_Written problem:_ Lay out the records from the line containing "Click the Search camera input field" through the end of the records as a Markdown table with the columns Row and Record line, numbering each line and skipping blank lines. Leave the pictures out of the answer.

_Stored dataset items:_
════════════════

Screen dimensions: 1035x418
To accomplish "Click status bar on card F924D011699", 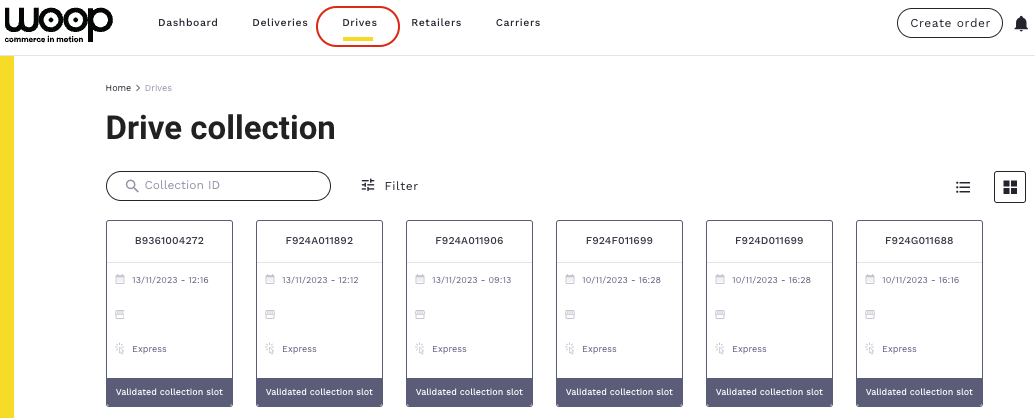I will pos(769,392).
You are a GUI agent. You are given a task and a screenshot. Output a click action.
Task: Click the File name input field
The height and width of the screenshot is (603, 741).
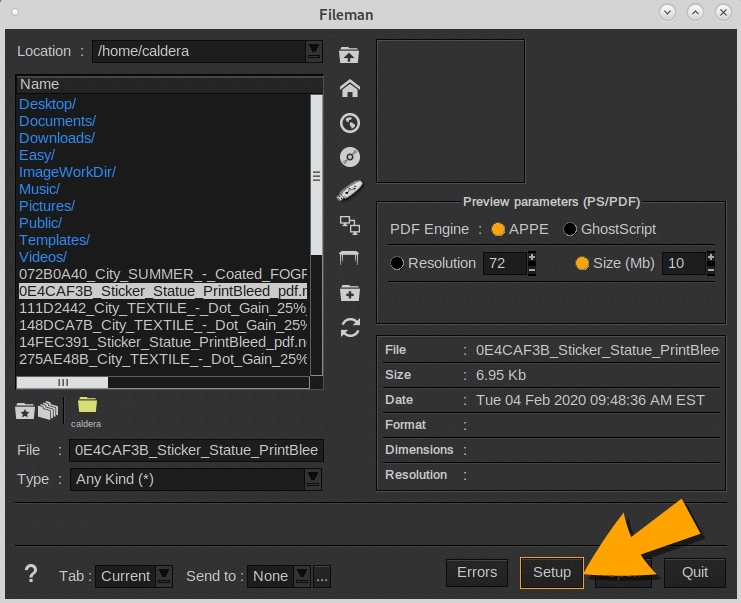[196, 450]
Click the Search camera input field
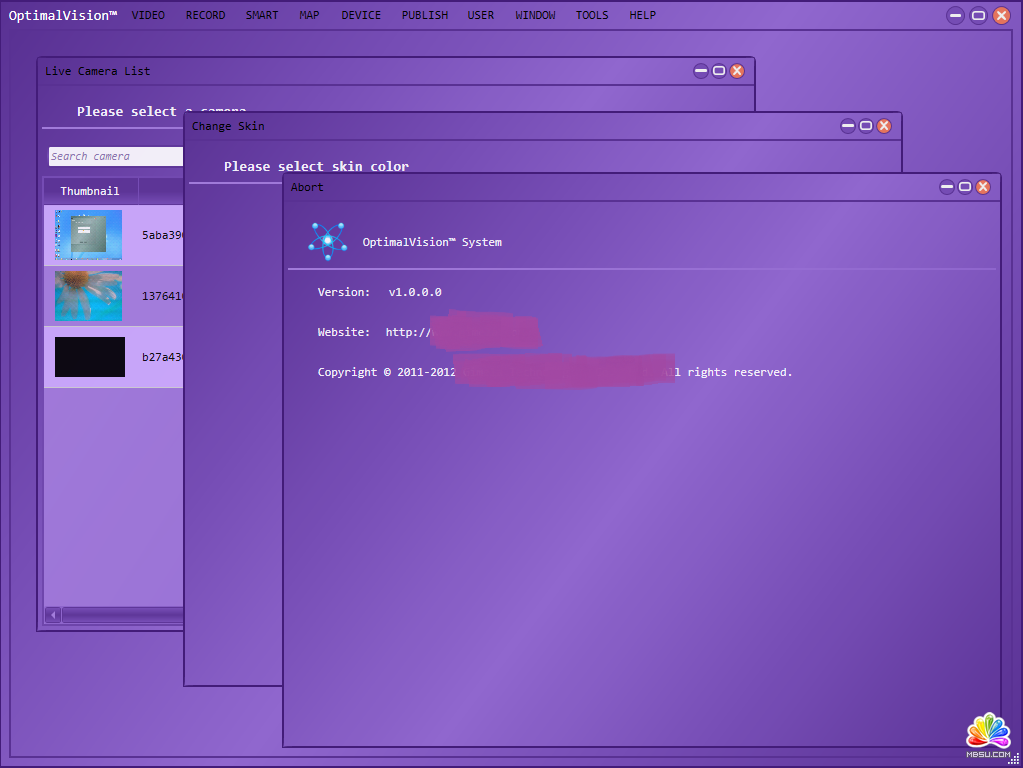The image size is (1023, 768). 116,156
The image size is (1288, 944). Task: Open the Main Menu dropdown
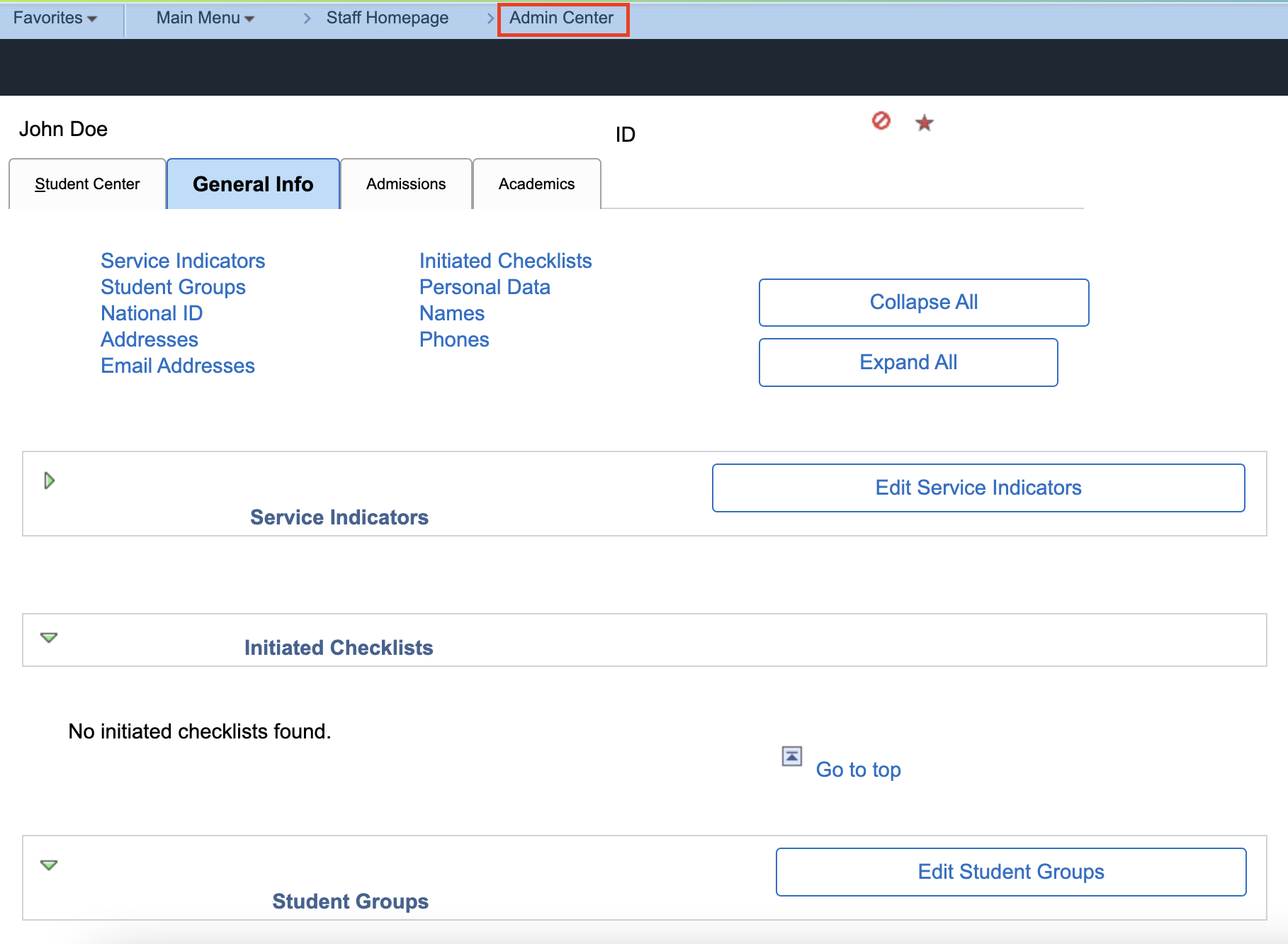click(x=204, y=18)
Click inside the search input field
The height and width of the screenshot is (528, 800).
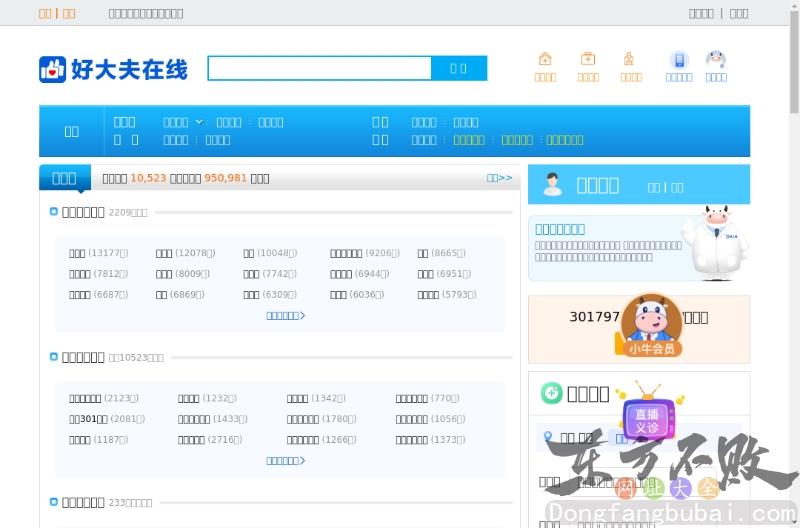[320, 68]
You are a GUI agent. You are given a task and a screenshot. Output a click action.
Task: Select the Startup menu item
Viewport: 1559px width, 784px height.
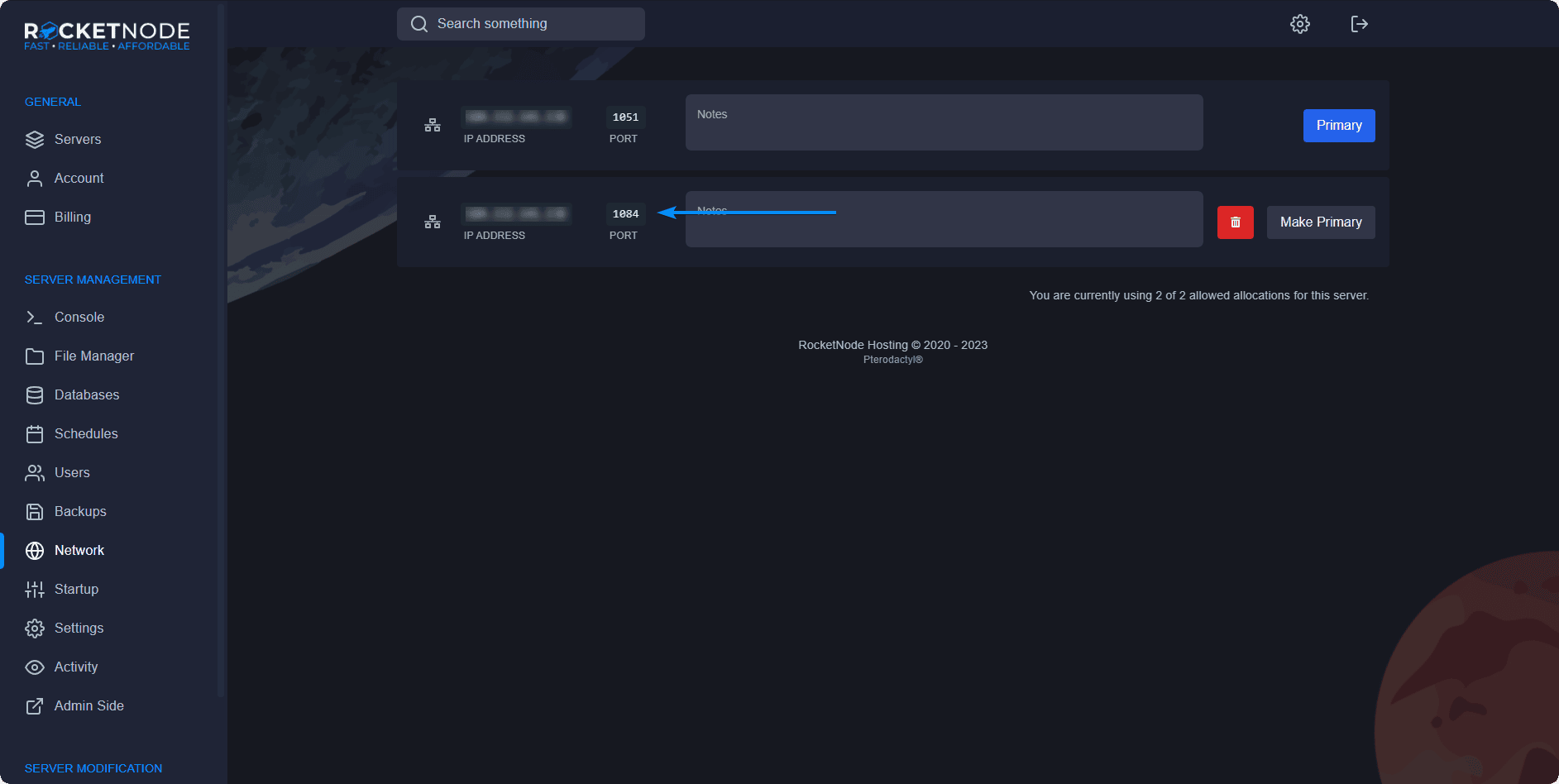coord(76,590)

════════════════

_Exercise output:_
| Row | Record line |
|---|---|
| 1 | Click the Search camera input field |
| 2 | The image size is (1023, 768). 116,156 |
| 3 | The image size is (1288, 944). Task: Open the Main Menu dropdown |
| 4 | click(x=204, y=18) |
| 5 | Click inside the search input field |
| 6 | The height and width of the screenshot is (528, 800). |
| 7 | [320, 68] |
| 8 | You are a GUI agent. You are given a task and a screenshot. Output a click action. |
| 9 | Task: Select the Startup menu item |
| 10 | Viewport: 1559px width, 784px height. |
| 11 | coord(76,590) |